(Collected data)
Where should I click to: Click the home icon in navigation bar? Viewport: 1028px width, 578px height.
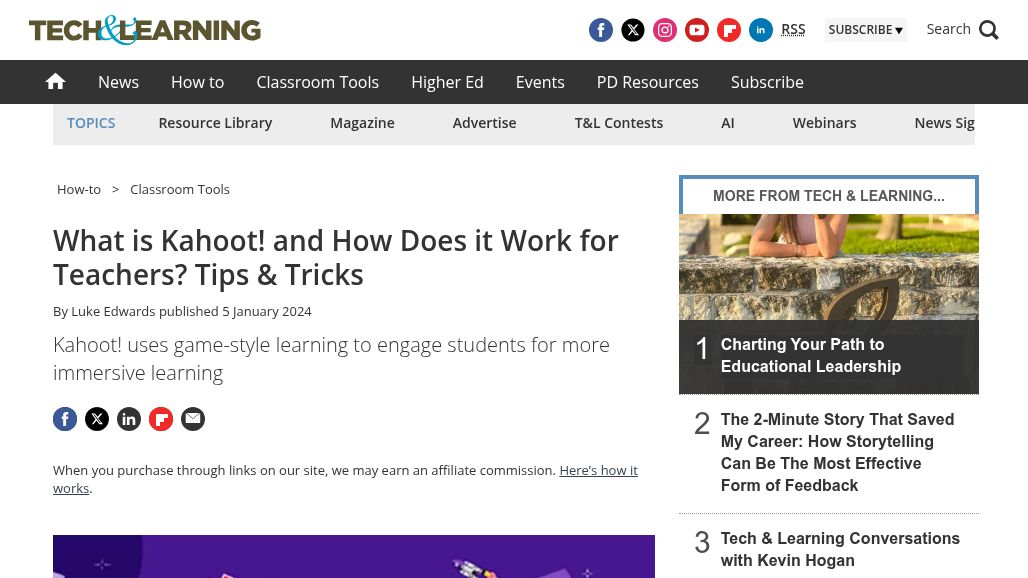tap(55, 82)
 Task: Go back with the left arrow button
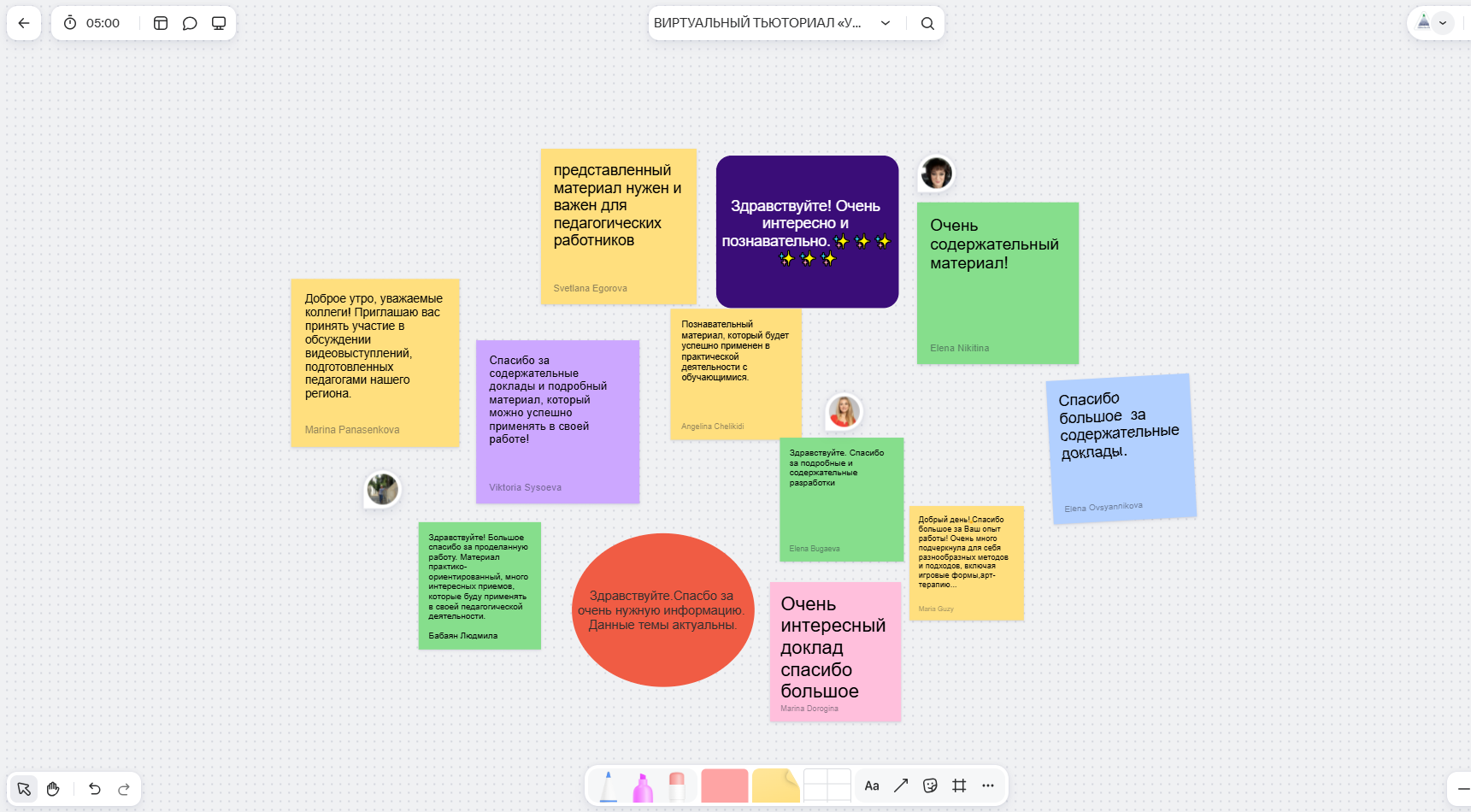24,23

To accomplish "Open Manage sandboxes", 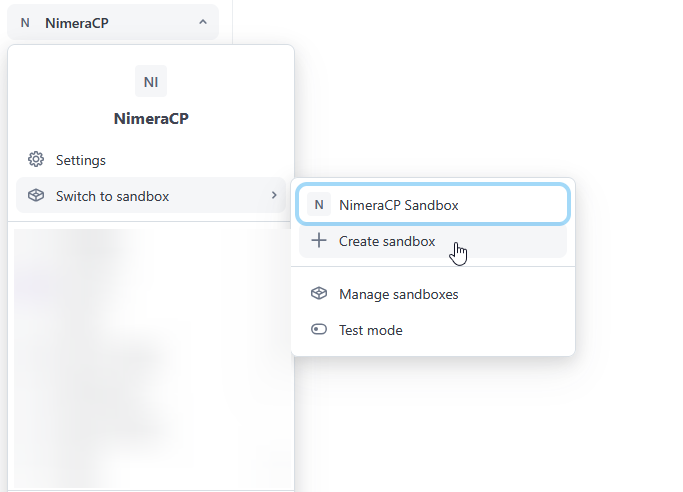I will coord(398,294).
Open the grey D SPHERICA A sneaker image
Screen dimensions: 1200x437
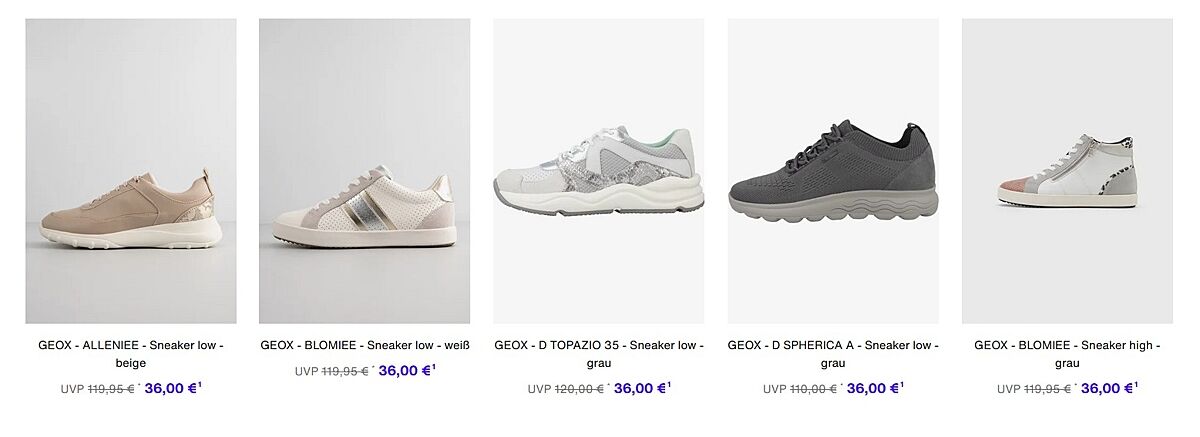833,171
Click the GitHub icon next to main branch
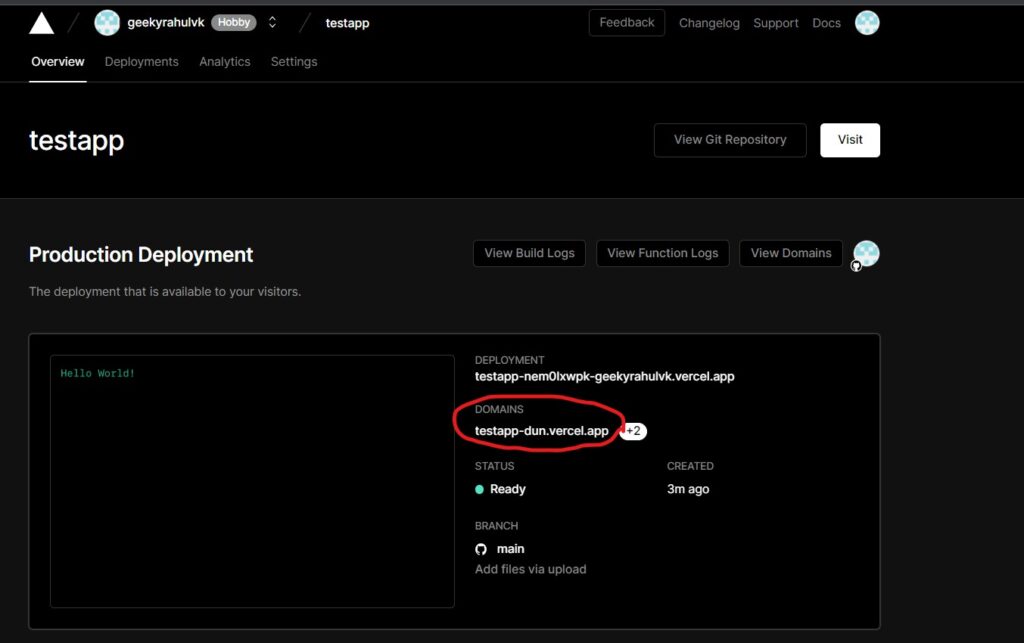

_Work item_
The result is an exact copy of the lines from the one holding "Screen dimensions: 1200x437" through the final line of the data above, both ends included, minus the pictures.

_Solution_
Screen dimensions: 1200x437
833,171
Click the GitHub icon next to main branch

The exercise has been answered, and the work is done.